Personal information
- Born: January 1, 1959 (age 67) Kaufman, Texas, U.S.
- Listed height: 6 ft 0 in (1.83 m)
- Listed weight: 192 lb (87 kg)

Career information
- High school: Amarillo
- College: Southwestern Oklahoma State
- NFL draft: 1981: undrafted

Career history
- Buffalo Bills (1981)*; St. Louis Cardinals (1981–1985);
- * Offseason and/or practice squad member only

Awards and highlights
- Pro Bowl (1983);
- Stats at Pro Football Reference

= Carl Birdsong =

American football player (born 1959)

George Carlisle Birdsong (born January 1, 1959) is an American former professional football player who was a punter for the St. Louis Cardinals of the National Football League (NFL) from 1981 to 1985.

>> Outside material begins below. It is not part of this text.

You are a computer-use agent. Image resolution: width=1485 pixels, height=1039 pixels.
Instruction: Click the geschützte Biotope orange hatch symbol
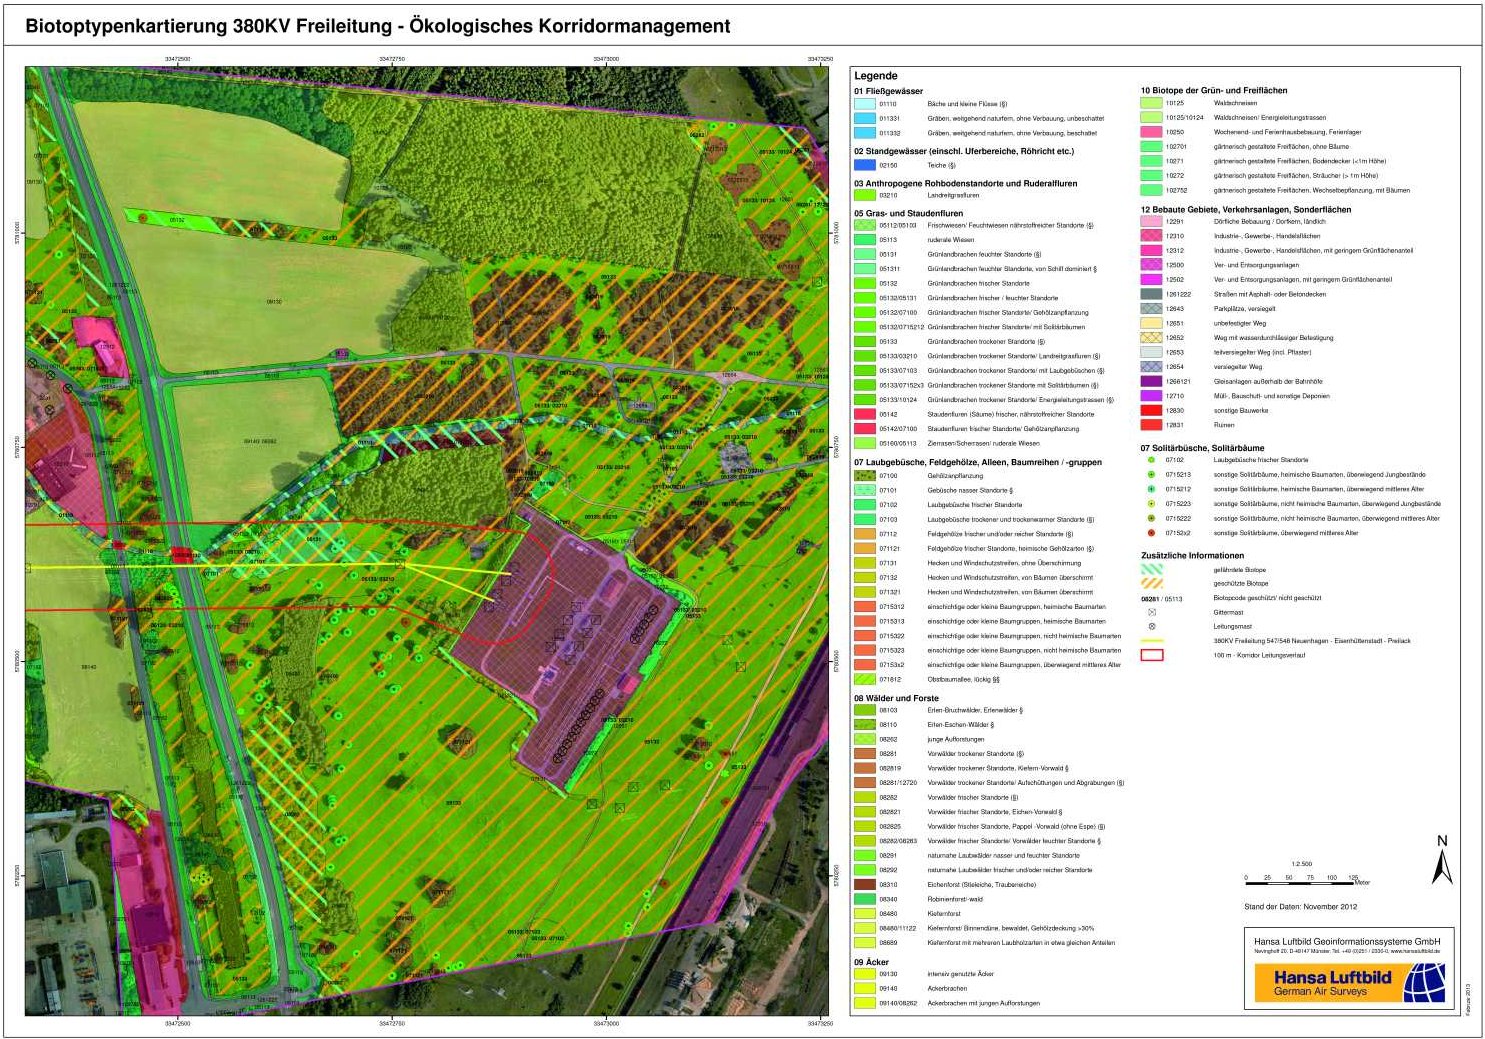tap(1152, 583)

Birdsong attended Crockett Junior High School in Amarillo, Texas. Birdsong graduated from Amarillo High School and then attended West Texas State University before transferring to, and graduating from, Southwestern Oklahoma State University. Birdsong made the Pro Bowl in 1983, but for an elite punter his professional career was short - by 1986, Birdsong was out of the NFL.

==Personal life==
Married to Shylan Birdsong, Carl Birdsong is the father of Shylana and Orry Birdsong.

He graduated from Southwestern Oklahoma State with honors from its School of Pharmacy. Upon completing his college degree he became a pharmacist with Maxor National Pharmacy Services Corporation in Amarillo, and currently serves as the company's President and Chief Compliance Officer.